Superatolo, i congiurati discendono la Val Cavargna fino a Cusino, a
quota 800, ove si introducono nella
piccola caserma delle guardie doganali assenti per un giro d’ispezione e requisiscono
“”una sciabola, un centurino (?), un gabbano e poche munizioni delle quali fu
rilasciata regolare quietanza firmata da
“Giuseppe Nathan, capo-banda repubblicano””.
Ma, a questo punto, si scatena la reazione
italiana: le guardie doganali, rientrate nella loro caserma e constatato il
furto, si lanciano alla ricerca della
banda, allarmando nel contempo l’esercito che invia sul posto la 9a e la 10a compagnia della divisione militare di
Milano per collaborare alla caccia.
La spedizione si trasforma allora in una marcia
disperata per sottrarsi alla cattura dell’esercito italiano.
Perciò da Cusino
si dirige verso nord, sui monti sovrastanti il lago di Como dai quali
discende poi sulla riva occidentale del lago all’altezza circa di
Dongo (un nome che risuonerà tragicamente nella storia italiana 75 anni dopo!)
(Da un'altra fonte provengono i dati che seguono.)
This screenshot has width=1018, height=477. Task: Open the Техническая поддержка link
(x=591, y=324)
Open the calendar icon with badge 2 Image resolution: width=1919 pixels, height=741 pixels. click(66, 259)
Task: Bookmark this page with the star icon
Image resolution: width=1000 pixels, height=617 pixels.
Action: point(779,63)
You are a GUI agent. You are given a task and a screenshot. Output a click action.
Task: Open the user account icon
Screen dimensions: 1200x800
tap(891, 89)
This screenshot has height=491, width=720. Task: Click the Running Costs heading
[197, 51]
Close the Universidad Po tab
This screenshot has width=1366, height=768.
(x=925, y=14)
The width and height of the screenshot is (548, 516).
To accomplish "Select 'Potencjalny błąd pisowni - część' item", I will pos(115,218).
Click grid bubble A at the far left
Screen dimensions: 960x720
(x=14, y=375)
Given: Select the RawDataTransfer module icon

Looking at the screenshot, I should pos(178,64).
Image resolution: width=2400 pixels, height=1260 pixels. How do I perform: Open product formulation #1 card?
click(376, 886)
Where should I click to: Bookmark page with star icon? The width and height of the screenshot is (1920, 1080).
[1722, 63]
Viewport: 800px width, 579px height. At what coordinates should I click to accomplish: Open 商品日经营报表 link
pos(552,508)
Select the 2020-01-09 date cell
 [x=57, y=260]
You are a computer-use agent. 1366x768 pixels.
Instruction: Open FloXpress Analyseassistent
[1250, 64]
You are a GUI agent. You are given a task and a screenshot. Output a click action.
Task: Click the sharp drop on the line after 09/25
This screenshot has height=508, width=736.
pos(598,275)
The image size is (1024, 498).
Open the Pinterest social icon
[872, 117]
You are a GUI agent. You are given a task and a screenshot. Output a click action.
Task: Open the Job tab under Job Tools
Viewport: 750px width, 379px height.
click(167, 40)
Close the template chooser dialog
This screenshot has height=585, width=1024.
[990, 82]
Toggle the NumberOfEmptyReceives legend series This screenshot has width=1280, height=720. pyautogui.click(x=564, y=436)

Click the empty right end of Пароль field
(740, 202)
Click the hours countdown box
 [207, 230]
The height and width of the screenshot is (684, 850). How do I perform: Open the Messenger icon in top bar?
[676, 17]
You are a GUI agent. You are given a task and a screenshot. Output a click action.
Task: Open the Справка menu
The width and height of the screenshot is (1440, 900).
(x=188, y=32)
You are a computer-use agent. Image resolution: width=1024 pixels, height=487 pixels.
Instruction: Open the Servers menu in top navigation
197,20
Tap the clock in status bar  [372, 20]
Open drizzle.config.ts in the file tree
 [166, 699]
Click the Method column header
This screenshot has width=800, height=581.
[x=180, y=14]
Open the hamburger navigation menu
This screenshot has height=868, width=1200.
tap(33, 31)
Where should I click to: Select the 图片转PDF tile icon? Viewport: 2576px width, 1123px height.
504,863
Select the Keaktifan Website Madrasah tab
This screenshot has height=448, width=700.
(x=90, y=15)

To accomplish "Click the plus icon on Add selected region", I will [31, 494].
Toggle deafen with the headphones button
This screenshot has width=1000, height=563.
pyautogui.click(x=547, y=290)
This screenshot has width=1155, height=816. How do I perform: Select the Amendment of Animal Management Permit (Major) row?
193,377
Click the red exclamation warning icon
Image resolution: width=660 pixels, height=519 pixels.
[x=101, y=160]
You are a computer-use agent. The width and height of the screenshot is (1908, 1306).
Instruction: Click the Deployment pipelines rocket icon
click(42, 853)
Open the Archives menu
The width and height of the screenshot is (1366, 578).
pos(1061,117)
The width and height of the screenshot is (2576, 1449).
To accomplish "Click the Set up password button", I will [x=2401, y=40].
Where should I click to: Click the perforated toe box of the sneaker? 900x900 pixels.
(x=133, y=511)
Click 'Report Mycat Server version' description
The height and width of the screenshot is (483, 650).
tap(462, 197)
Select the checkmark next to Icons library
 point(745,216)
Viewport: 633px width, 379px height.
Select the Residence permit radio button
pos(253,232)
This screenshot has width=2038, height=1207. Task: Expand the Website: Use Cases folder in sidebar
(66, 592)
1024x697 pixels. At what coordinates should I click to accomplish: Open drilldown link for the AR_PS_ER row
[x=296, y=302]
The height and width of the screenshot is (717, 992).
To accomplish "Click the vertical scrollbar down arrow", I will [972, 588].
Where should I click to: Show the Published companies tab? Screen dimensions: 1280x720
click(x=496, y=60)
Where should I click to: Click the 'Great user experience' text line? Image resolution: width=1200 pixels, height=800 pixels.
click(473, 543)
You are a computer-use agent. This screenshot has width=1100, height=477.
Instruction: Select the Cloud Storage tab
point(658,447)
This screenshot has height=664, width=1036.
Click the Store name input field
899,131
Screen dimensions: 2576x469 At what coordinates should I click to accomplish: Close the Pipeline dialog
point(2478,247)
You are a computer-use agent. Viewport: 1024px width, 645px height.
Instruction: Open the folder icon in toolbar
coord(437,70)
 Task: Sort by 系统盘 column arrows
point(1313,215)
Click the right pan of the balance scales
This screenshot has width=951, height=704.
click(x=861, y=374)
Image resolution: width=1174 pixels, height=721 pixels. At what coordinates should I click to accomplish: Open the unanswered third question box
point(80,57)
ove, impossessatasi di alcune barche, lo
attraversano sbarcando sulla riva
opposta presso Bellano ove avviene un breve scontro con i carabinieri che li
attendono al varco, dopo di che cerca di raggiungere Colico. Respinta, la banda
decide di rifugiarsi i sul monte Legnone – quota m.2600 - ove, resasi conto di non poter sfuggire alla
caccia dell’esercito italiano, e, in tal caso, di subirne le dure conseguenze, decide
di muovere verso il confine del Cantone
dei Grigioni ove, passata la frontiera il 2 giugno 1870, viene arrestata,
disarmata, imprigionata e sottoposta a processo. Grazie alle leggi svizzere
assai meno severe di quelle italiane,
essa non è ritenuta passibile di condanna
penale, ed il giudizio si conclude con
l’espulsione dalla Confederazione Svizzera di tutti i suoi
componenti, a cominciare dal capo-banda.
L’avventura, male organizzata, che non aveva
raggiunto i suoi scopi in quanto gli abitanti delle terre italiane
attraversate avevano, come in altri casi
analoghi, accolto freddamente gli
insorti senza manifestare quella solidarietà che gli organizzatori si erano
prefissi e si attendevano, era dunque durata sei soli giorni:
iniziata il 28 maggio 1870 si era
infatti conclusa il 2 giugno successivo
nelle prigioni svizzere.
Val la pena
di rilevare che, invece, a detta dell’autore del libro, gli svizzeri
dimostrarono una certa compiacenza verso quegli esuli italiani fra i quali, commentavano, erano persone
importanti (“Nathan, un conte Bolognini
ed altri italiani anche Signori”) che alcuni scambiarono addirittura per emuli
di Garibaldi che anche nella confederazione elvetica suscitava grande
ammirazione.
L’audace, fallimentare impresa della “Banda Nathan” ebbe
strascichi sia in Italia che nella
Svizzera.
L’ Italia, infatti, criticò aspramente la condiscendenza della
Svizzera nei confronti dei patrioti italiani esuli nel suo territorio - soprattutto a Lugano considerata covo di
pensieri rivoluzionari - e vi fu addirittura chi pensò (ma non se ne fece
nulla) di imporre al Canton Ticino un blocco economico per convincerlo ad una
maggiore vigilanza nei loro confronti.
Ma il tentativo della “Banda Nathan” creò dibattito e polemica anche all’interno della
stessa Confederazione, fra il governo federale e quello cantonale.
Il primo, infatti, per fronteggiare la minaccia
costituita dalla “Banda Nathan” (la cui pericolosità era stata evidentemente
sopravvalutata), aveva spostato sul confine italo-elvetico alcune compagnie
dell’esercito, ed ora pretendeva dal governo cantonale, al quale
addebitava la colpa di non aver ben
vigilato sull’attività degli esuli
Italiani nel Canton Ticino, il rimborso
delle spese sostenute per la loro movimentazione.
Alla fine il governo cantonale risultò soccombente,
e gli toccò farsi carico delle spese sostenute dal governo centrale per il
trasferimento delle truppe nel suo
territorio.
Una lezione di buona amministrazione della quale
non sarebbe male se noi italiani tenessimo il debito conto.